#### Provided entries
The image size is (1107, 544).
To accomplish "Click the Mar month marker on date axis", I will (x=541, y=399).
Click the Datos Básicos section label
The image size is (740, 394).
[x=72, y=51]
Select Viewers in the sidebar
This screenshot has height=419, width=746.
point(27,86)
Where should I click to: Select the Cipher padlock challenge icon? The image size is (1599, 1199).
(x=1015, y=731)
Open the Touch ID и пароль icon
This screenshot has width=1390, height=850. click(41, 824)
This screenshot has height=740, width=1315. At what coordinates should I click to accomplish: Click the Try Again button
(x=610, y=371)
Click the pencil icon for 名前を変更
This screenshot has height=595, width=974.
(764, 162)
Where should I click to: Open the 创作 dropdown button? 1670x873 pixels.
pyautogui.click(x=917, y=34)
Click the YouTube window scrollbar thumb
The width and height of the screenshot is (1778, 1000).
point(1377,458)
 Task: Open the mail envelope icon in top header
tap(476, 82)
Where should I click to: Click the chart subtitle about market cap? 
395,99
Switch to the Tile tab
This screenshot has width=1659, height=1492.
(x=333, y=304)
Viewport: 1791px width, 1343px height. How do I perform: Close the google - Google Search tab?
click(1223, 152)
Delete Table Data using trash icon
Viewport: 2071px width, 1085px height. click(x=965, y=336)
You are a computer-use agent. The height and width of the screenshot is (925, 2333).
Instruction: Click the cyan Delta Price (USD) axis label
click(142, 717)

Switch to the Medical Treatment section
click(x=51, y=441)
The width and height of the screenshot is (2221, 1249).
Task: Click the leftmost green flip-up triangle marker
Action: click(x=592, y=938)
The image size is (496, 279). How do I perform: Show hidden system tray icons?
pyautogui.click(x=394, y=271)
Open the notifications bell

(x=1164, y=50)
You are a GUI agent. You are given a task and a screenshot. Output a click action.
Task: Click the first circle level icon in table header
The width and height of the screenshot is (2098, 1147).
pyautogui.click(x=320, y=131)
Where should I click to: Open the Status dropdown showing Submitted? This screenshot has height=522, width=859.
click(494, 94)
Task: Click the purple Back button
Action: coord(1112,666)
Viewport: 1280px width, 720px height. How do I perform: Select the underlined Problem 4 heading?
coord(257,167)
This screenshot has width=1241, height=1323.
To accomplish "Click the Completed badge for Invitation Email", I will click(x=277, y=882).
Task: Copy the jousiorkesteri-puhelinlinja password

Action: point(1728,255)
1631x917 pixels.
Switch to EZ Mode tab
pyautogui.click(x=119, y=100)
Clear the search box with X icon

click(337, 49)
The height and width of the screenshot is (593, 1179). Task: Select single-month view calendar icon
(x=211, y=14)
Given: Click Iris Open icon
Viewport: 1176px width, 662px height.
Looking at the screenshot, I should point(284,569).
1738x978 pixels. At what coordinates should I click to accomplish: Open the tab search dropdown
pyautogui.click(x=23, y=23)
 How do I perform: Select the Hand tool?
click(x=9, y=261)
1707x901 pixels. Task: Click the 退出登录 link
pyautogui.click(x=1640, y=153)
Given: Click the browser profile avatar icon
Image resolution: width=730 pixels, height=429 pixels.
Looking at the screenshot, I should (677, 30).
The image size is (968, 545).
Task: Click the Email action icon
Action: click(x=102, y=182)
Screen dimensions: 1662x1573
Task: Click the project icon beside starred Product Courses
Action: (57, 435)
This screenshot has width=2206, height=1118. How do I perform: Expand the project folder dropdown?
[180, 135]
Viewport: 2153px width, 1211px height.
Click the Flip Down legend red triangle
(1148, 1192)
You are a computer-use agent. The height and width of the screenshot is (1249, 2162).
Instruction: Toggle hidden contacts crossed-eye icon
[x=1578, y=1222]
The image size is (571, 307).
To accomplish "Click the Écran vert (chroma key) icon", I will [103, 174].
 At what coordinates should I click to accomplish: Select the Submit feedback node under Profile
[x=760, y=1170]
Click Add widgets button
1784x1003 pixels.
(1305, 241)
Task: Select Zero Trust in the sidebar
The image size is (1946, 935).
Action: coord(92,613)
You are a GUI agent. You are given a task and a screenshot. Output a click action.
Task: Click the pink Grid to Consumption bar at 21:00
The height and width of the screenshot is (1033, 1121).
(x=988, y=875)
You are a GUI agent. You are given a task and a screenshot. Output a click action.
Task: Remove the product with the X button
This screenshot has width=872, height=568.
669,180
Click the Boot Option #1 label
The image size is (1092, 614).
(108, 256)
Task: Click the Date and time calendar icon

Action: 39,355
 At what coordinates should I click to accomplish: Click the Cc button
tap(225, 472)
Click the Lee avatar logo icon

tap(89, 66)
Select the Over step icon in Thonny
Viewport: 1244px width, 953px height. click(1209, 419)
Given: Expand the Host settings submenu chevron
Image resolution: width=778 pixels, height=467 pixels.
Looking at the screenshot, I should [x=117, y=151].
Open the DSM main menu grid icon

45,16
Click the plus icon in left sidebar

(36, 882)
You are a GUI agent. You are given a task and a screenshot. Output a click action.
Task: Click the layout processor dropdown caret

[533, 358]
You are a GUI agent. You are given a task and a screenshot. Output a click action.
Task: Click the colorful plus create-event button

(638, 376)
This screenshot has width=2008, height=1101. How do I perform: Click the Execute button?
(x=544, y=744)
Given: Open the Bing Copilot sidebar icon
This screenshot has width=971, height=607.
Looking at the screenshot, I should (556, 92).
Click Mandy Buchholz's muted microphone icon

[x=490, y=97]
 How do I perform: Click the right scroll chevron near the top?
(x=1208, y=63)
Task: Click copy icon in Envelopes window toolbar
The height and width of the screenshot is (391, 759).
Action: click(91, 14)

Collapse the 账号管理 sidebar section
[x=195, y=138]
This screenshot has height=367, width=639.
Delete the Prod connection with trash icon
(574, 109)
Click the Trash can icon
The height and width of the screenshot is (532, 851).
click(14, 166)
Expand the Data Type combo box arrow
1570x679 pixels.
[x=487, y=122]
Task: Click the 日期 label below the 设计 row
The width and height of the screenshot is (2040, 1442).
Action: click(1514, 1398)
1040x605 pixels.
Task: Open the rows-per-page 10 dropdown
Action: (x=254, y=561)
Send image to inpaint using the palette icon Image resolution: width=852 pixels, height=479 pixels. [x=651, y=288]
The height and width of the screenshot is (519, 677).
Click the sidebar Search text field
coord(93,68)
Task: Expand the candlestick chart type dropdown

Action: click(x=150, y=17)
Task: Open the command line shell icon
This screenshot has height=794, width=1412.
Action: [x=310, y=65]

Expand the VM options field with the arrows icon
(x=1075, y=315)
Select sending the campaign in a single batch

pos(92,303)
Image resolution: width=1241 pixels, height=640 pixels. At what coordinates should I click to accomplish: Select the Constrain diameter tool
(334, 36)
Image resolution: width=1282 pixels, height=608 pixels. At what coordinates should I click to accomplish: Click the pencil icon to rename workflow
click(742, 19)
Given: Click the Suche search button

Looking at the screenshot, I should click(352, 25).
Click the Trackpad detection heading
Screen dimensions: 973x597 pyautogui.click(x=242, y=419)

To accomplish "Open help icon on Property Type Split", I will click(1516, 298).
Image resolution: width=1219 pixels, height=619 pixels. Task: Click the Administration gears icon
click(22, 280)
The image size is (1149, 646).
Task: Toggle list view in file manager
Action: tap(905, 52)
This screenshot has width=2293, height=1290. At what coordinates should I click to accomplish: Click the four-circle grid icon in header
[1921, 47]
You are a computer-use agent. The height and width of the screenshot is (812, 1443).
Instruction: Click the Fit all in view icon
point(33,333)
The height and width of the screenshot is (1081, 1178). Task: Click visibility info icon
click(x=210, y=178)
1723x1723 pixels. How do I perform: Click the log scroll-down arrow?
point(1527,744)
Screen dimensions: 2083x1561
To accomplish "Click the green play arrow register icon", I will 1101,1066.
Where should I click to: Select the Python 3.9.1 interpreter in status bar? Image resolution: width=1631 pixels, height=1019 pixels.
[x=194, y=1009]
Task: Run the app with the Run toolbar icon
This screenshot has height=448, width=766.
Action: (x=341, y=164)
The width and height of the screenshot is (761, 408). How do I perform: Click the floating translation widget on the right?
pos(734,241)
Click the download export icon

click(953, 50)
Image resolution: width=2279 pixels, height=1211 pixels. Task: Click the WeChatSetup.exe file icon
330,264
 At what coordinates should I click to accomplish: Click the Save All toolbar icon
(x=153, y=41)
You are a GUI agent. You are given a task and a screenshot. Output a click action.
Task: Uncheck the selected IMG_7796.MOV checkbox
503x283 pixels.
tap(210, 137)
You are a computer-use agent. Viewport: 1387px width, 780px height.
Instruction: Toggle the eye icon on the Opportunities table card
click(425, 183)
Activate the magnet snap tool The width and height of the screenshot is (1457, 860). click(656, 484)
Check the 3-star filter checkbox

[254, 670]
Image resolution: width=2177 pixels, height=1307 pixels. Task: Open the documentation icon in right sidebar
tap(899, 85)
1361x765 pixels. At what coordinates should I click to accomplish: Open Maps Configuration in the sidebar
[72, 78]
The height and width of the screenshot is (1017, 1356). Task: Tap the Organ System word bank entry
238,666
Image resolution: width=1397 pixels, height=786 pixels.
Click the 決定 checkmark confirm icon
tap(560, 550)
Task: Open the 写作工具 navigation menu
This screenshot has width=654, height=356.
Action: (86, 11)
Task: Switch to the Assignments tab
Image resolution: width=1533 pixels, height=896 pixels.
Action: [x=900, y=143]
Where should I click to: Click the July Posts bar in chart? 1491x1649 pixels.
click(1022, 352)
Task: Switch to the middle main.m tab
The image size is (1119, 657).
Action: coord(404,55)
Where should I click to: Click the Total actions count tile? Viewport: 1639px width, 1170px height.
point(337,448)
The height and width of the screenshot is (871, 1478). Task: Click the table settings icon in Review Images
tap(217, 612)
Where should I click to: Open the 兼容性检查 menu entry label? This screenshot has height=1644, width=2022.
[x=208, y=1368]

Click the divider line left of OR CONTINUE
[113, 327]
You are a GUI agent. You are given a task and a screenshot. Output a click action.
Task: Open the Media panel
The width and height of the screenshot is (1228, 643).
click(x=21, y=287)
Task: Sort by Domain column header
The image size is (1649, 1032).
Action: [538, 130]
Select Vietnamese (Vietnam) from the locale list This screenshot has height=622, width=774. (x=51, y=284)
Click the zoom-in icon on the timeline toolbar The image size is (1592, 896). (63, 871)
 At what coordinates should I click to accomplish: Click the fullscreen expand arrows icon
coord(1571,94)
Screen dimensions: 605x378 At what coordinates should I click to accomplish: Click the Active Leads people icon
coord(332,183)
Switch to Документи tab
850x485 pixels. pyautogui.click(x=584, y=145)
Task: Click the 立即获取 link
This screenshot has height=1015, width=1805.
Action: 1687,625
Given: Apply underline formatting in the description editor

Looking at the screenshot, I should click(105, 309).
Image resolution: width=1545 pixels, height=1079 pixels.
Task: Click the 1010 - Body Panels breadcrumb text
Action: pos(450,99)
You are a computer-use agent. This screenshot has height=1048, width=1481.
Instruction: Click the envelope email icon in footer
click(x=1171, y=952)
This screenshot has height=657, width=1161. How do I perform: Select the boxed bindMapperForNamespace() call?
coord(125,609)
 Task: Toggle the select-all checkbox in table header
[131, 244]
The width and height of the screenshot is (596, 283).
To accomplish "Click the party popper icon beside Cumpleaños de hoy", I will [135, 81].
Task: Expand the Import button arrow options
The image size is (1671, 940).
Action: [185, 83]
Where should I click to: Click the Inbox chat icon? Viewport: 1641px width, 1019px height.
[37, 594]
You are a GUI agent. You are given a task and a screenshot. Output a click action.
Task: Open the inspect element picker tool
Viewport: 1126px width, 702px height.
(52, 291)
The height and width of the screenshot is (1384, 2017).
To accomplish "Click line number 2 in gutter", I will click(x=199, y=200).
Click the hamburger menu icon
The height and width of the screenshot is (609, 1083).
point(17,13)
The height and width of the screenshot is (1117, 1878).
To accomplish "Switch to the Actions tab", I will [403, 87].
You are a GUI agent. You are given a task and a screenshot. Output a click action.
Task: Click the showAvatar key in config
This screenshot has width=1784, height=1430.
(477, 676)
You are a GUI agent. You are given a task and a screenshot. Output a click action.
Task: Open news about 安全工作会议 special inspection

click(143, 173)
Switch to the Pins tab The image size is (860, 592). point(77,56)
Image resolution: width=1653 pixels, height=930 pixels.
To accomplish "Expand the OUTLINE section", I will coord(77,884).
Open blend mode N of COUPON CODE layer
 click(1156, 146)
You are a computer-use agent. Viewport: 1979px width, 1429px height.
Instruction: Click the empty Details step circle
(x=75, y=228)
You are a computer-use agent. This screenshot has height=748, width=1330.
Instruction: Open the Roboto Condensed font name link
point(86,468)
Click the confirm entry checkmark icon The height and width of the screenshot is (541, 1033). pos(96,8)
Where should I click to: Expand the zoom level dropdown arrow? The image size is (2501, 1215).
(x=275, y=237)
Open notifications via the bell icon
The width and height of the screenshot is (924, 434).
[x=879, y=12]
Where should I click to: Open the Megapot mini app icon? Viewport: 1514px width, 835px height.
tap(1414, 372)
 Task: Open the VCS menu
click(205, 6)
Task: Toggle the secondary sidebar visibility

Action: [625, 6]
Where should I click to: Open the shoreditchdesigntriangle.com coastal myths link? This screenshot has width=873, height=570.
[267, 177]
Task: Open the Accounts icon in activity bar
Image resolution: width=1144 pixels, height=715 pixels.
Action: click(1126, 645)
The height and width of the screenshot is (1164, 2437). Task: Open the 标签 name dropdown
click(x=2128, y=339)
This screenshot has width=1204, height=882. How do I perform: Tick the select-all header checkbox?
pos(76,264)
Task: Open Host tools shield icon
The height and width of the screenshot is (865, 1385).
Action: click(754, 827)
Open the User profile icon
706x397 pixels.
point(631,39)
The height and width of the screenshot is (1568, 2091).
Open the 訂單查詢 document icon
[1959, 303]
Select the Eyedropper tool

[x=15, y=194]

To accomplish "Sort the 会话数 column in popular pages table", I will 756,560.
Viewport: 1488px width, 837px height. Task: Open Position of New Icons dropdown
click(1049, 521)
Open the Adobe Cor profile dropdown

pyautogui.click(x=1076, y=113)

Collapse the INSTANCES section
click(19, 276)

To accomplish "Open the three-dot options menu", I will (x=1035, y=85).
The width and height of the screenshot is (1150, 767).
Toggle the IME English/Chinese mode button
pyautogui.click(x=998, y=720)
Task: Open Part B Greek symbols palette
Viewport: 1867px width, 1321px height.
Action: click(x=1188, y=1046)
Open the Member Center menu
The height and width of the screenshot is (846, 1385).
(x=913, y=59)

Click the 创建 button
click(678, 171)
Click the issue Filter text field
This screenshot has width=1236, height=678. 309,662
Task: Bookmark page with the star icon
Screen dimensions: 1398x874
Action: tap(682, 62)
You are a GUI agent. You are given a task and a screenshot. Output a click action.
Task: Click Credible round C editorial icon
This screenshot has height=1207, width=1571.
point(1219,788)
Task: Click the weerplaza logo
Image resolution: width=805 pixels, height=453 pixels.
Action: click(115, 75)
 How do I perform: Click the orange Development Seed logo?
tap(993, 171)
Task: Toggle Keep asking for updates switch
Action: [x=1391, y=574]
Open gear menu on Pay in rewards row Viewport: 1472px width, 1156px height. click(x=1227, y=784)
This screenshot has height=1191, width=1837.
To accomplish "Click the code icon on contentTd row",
########
Work to be completed:
Looking at the data above, count every line holding the word "column" and state only the count.

Task solution:
2